> **Task statement**
With the pictures left out, restate exactly the part below that opens with the line containing "Task: Click the LoveAndyC display name" and closes with the line containing "Screen dimensions: 1080x756".

> **Excerpted records**
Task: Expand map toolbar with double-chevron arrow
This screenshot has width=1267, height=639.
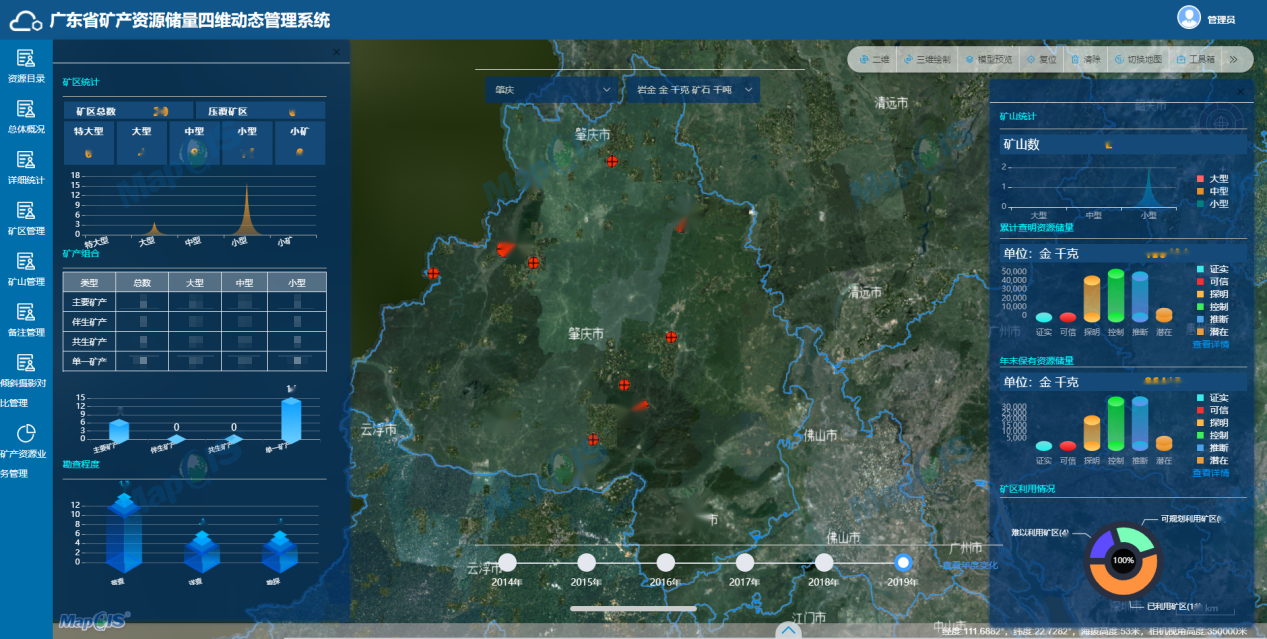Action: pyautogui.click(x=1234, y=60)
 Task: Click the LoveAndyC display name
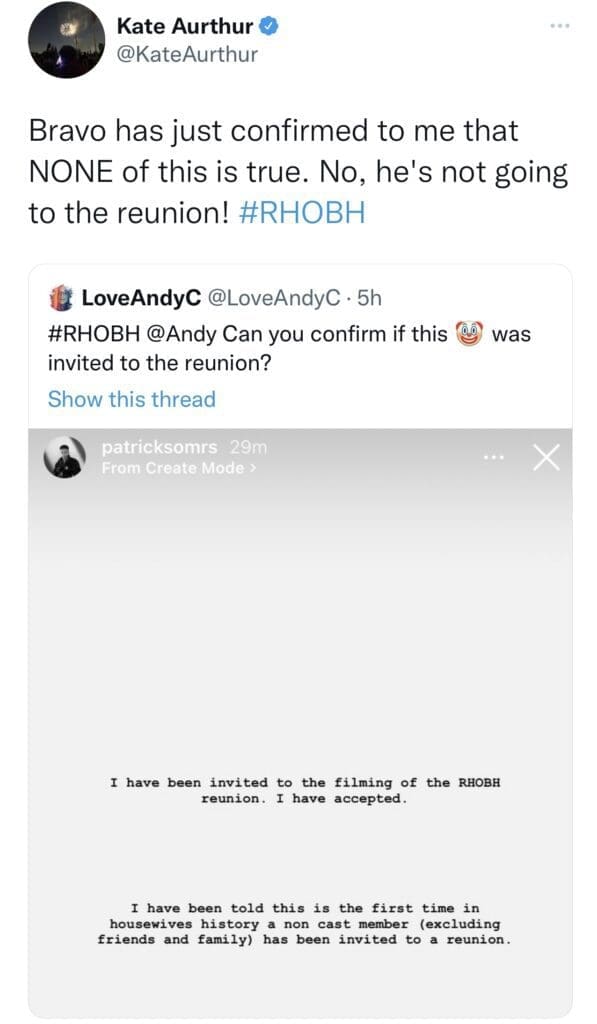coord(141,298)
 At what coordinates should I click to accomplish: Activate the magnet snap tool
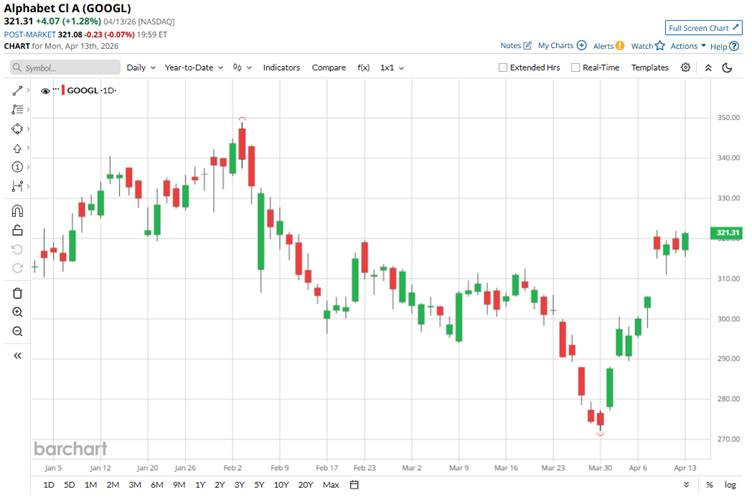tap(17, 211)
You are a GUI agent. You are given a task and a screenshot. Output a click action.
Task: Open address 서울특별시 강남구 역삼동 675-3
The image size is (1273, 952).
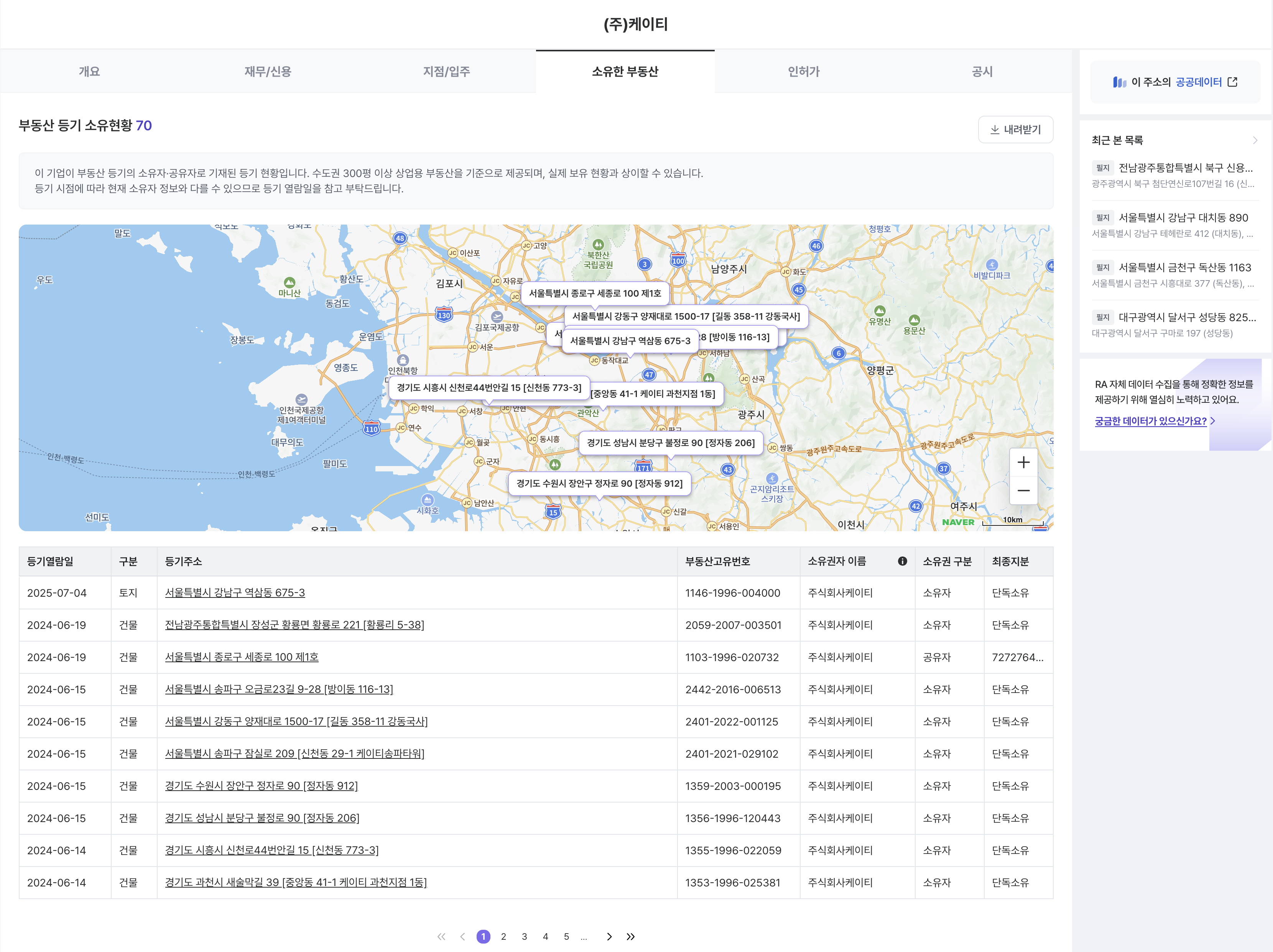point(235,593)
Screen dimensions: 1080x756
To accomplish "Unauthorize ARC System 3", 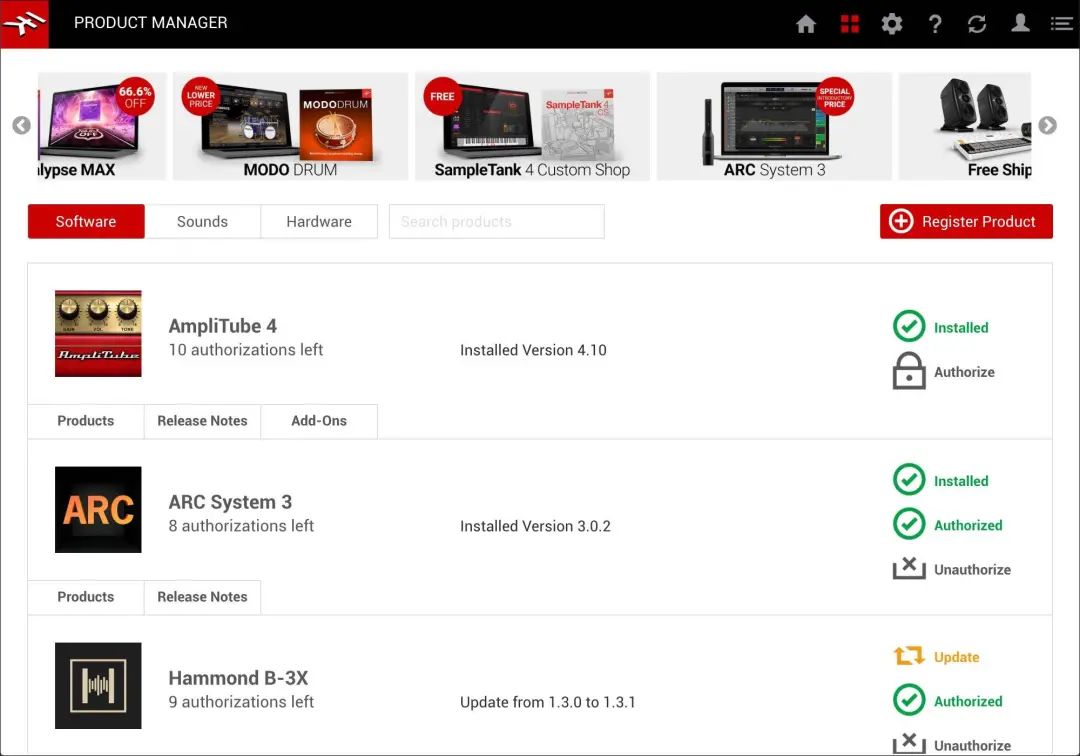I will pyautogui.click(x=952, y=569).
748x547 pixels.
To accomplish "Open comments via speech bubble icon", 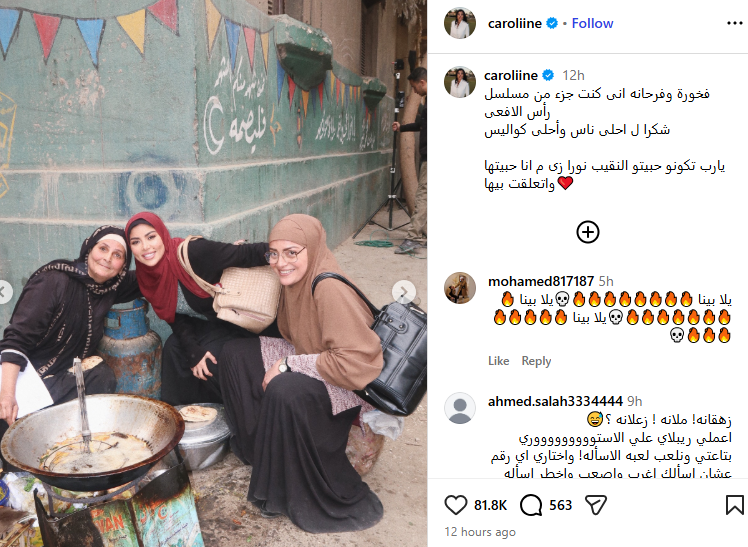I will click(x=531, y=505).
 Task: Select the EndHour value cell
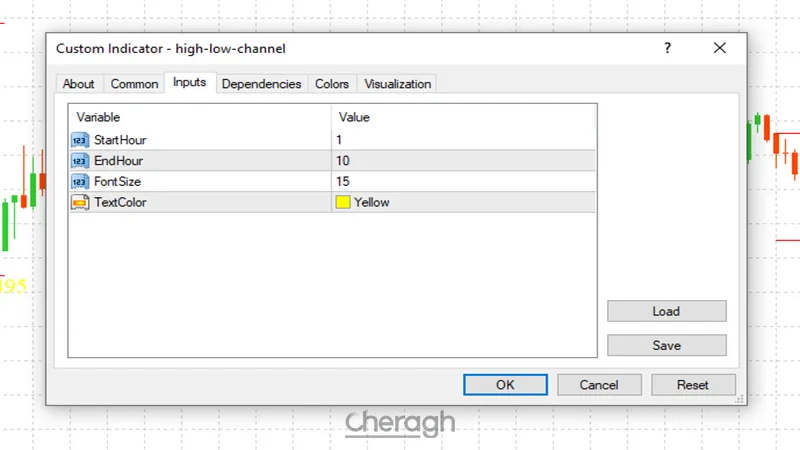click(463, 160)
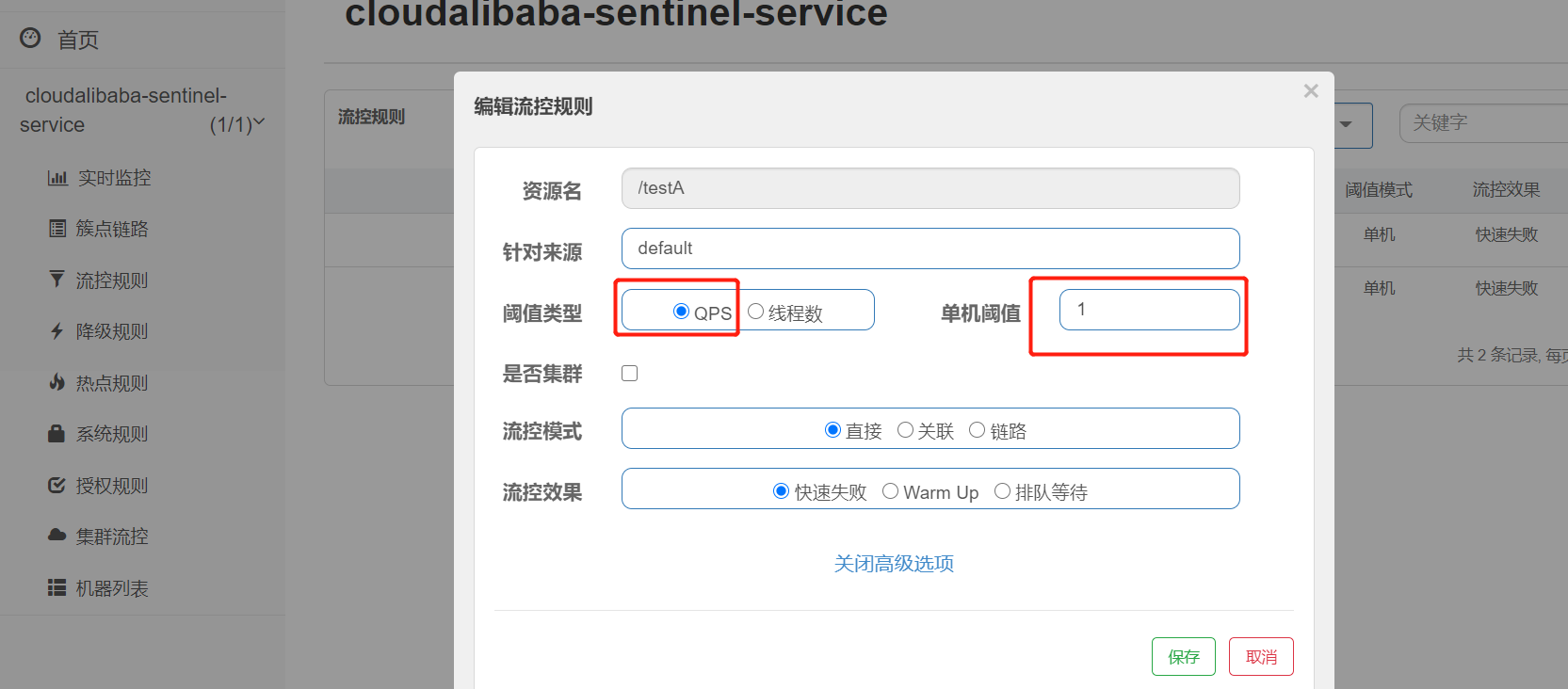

> **Worked solution**
 Task: Click the LoveAndyC display name
coord(141,298)
 At what coordinates should I click to accomplish: Activate the magnet snap tool
tap(17, 211)
You are a GUI agent. You are given a task and a screenshot. Output a click action.
Task: Open address 서울특별시 강남구 역삼동 675-3
The image size is (1273, 952).
point(235,593)
Screen dimensions: 1080x756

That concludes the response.